• _Instructions to follow_: Check each line of the listing below for the string "width", then copy every line that has it.

##### Entries supplied

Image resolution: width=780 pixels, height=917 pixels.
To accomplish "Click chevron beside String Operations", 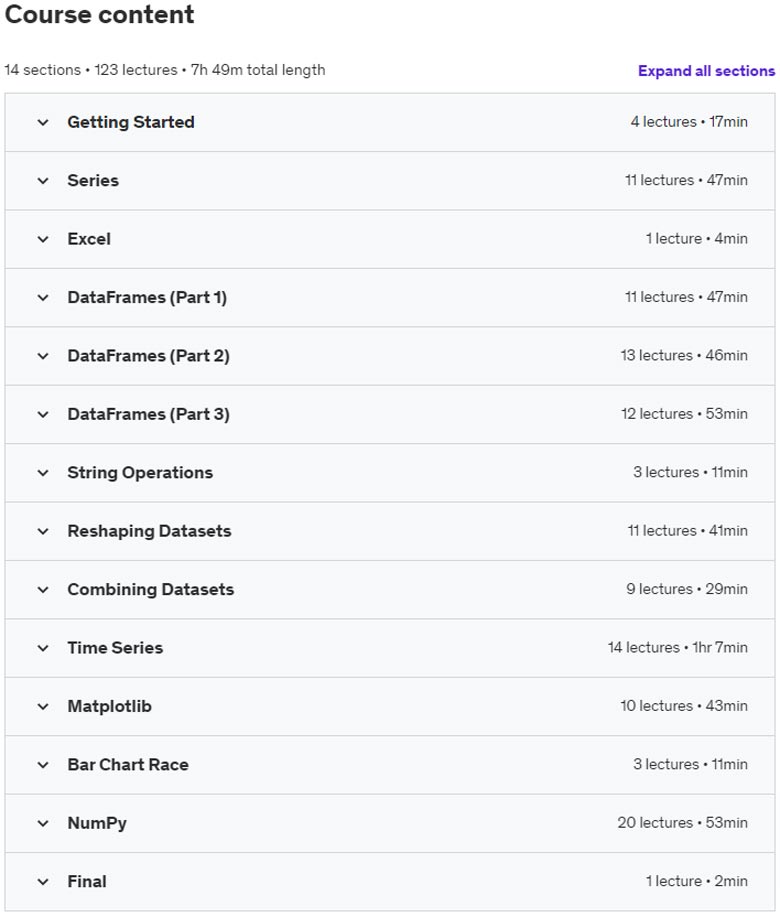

##########
##### Entries supplied

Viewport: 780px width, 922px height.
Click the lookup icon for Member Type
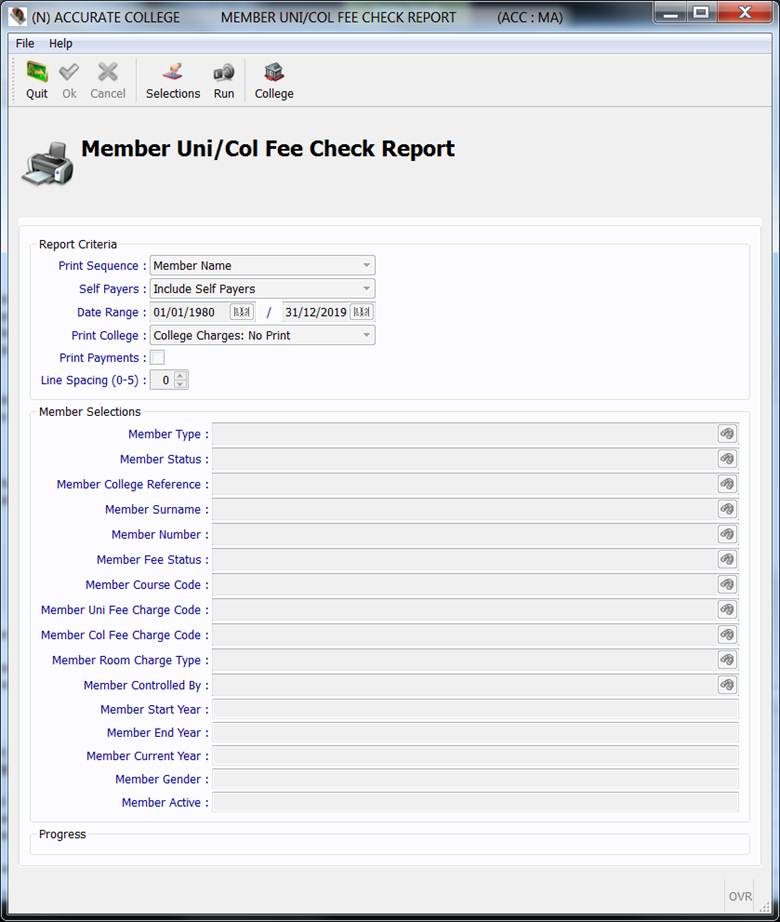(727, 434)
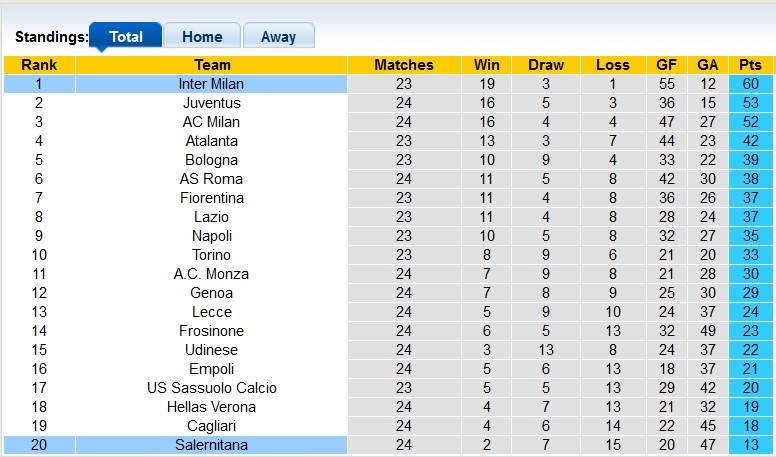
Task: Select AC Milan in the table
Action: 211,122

##########

• _Exercise output_:
Image resolution: width=780 pixels, height=917 pixels.
Viewport: 780px width, 922px height.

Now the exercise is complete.